# Chinese dictionary on WordReference



## mkellogg

Hi everybody,

I'm happy to announce that we have launched the beginning of a Chinese-English dictionary on WordReference.

It is currently only English>Chinese and limited in size, but you should see it rapidly grow over the next few months till it is the size of the English-French and Italian dictionaries on the site.

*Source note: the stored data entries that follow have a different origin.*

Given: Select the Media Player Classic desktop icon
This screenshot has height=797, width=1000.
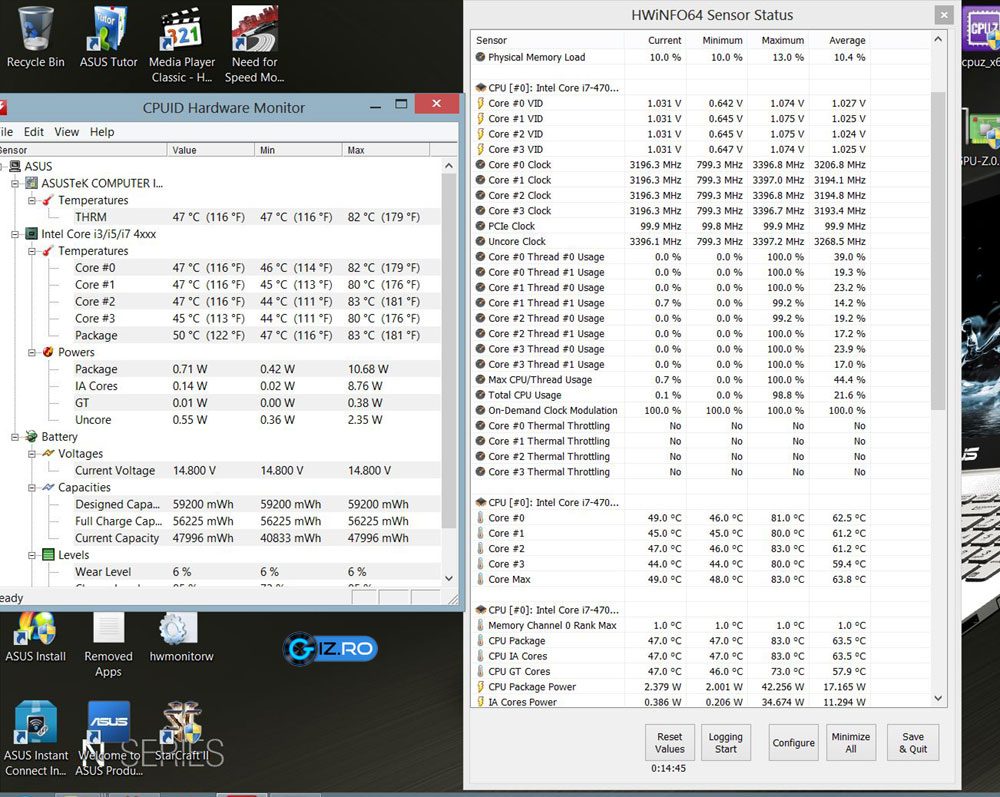Looking at the screenshot, I should click(182, 45).
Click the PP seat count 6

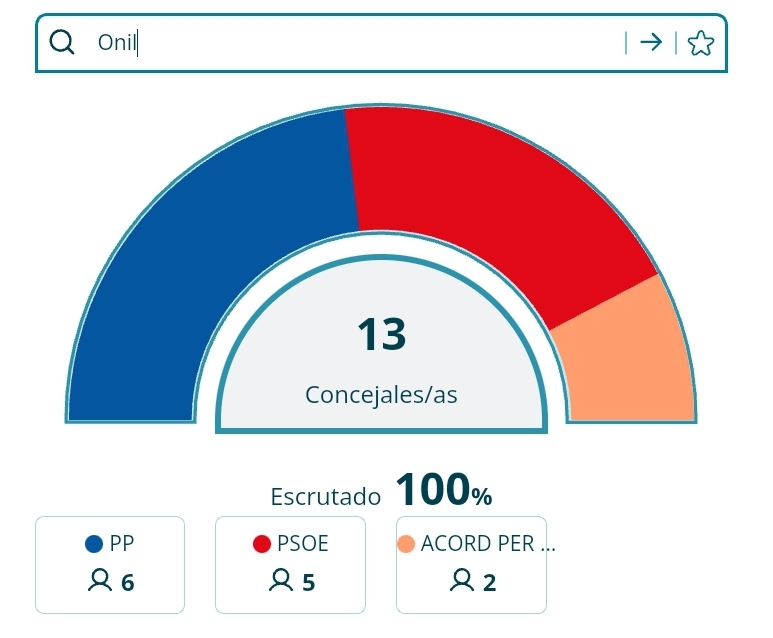[x=128, y=582]
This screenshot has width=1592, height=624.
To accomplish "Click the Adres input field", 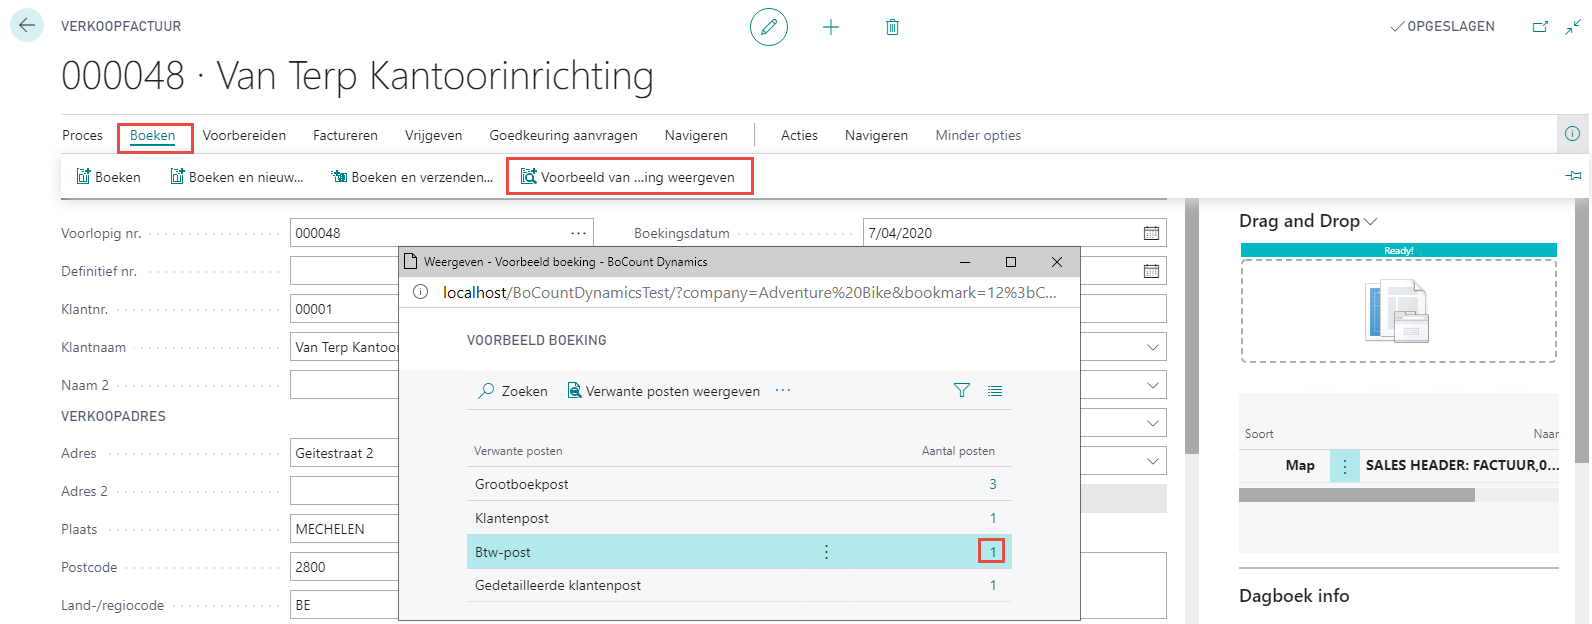I will pos(345,453).
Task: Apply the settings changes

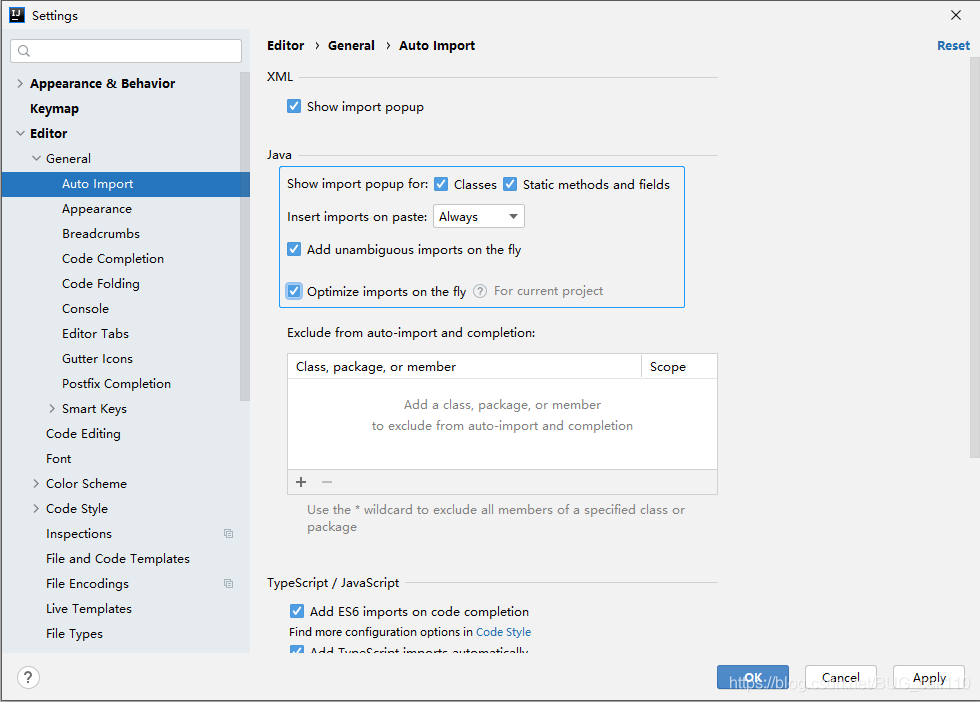Action: (x=928, y=677)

Please write me with your comments and suggestions through the Contact Us form at the bottom of the forum pages. I look forward to hearing from many of you, and learning what I need to do to create an excellent English-Chinese online dictionary.

Regards,
Mike


----------



## datunzi

good luck, and i am always behind you!


----------



## k0101001

thanks of lot


----------



## fch1308

Hi, Mike: I am pleased that you have launched a Chinese-English Dictionary, as well as an English-Chinese Dictionary.  I am an engineer, scientist, educator, businessman, and philothropist with a PhD in Aeronautical Engineering and a MBA in International Finance.  After living/working in America for more than 45 years, and responsible for my company's China and Japan Projects, I find out that the English education in China has been less than desirable.  Chinese and English are very different, especially because of the cultural and social difference.  Many Chinese and English words and phrases do not have one-to-one correspondance.  This causes a lot of problems.  Many "translators" in the world use machine translation.  This is even worse.  I was teaching Business English, Chinese-English-Chinese Translation, and Techical Translation in China for three years.  It was apparent to me that the problems were caused by the fact that those who are good in English may not be good in Chinese, and those good in Chinese may not be good in English.  The so-called China Experts are typically good in "spoken English" only.  Their translation/interpretation are most of times full of mistakes.  But they don't know about it, and the readers couldn't recognize it either.  What a pity.  Anyway, good luck!   Dr. Frederick Hsing, MBA, PE


----------



## nancy ping

That's very nice~I hope that one day we can have chinese-francais and francais-chinese~


----------



## solidzeus95

Can't wait for it.
WR rockz!


----------



## angellawooh

nancy ping said:


> That's very nice~I hope that one day we can have chinese-francais and francais-chinese~



Oui, je serai prête à contribuer si l'on en a besoin. 
Yes, I'd be happy to help if needed.


----------



## Amberouc

Nice job!
I hope more people will go for it!


----------



## vanhoabui

Great dictionary!
I'll visit it frequently. Thanks!


----------



## cherry3024

Hi, Mike, I am new here as an English beginner. I deeply like the wordreference and I am happy to hear that a Chinese-English dictionary on WordReference is launched. Look forward to its grown-up. Come on!


----------



## Niki777

太好了!  謝謝


----------



## cindy cheng

Great dictionary!
Recently i am writing my blog in chinese , so i met mang more unread word , i think this dictionary is useful !
I'll visit it frequently. Thanks!


----------



## sacds

Thank you very much!


----------



## fineday

it's a good information


----------



## millie_ke

Hi there, I found this dictionary is really what I want, however, I could not find phonetic symbol. The sound is not enough for me. Thank you.


----------



## Peishuen

Hello Administrator, just found a mistake in this dictionary...
媳婦 is daughter in law and NOT wife
Thanks


----------



## millie_ke

Peishuen said:


> Hello Administrator, just found a mistake in this dictionary...
> 媳婦 is daughter in law and NOT wife
> Thanks



媳妇 is also wife in north china.


----------



## mkellogg

What page did you see it on?  Was it this page?  I need to make it more obvious that that is Google's guess and not our translation. 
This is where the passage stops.